The calculation is coldly rational. In a polarized electorate, primary voters are overwhelmingly motivated by tribal loyalty. They've watched candidates survive Access Hollywood tapes, indictments, and credible accusations of misconduct. The lesson many campaigns have absorbed is that the news cycle moves fast, opponents are often equally compromised in voters' eyes, and the base will forgive almost anything if the alternative is ceding ground to the other party.

The weekend gambit

Plowing ahead in the final days before a primary is a high-wire act. The candidate presumably believes that name recognition and existing support networks will carry them through, and that any replacement scrambled together at this late stage would be weaker. There's also the sunk-cost psychology: donors, volunteers, and endorsers have already committed. Walking away now would strand them all.

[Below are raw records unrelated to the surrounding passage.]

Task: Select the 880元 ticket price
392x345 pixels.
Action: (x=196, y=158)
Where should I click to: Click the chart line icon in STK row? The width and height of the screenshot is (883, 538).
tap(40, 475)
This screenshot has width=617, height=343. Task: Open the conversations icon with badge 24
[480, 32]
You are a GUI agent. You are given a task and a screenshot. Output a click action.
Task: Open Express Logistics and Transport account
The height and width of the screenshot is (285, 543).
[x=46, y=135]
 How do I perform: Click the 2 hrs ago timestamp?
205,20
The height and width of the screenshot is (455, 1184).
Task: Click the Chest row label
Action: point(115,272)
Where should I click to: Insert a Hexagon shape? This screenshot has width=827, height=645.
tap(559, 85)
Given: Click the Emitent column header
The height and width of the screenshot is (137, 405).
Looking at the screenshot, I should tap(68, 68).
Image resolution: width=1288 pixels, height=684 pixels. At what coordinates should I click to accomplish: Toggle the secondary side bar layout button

But the strategy carries enormous risk for the party. A damaged nominee who limps into a general election becomes a liability down-ballot, a fundraising drag, and a gift to opposition researchers who will replay every scandal on loop through November. The short-term survival instinct of one candidate can metastasize into a long-term structural problem.

The new normal

What's striking is how unremarkable this story has become. A decade ago, a Senate candidate weathering multiple scandals in the final weekend before a primary would dominate cable news. Today, it barely registers above the noise. Voters have been conditioned to expect dysfunction, and campaigns have learned that attention spans are short.

The question is whether this desensitization is permanent or whether some threshold exists where voters finally recoil. The evidence from recent cycles is not encouraging for those hoping for a correction. Candidates who would have been disqualified in earlier eras have won primaries, general elections, and even the presidency. The guardrails that once existed were always more cultural than legal, and the culture has shifted.

Our take

The candidate's decision to stay in is rational given the incentives, but rationality and wisdom are not the same thing. The party apparatus that allowed this situation to develop—failing to vet, failing to pressure an exit, failing to recruit alternatives—bears as much responsibility as the candidate. In a healthy political system, primaries are supposed to filter out the unfit. When they instead become exercises in testing how much voters will tolerate, everyone loses except the opposition.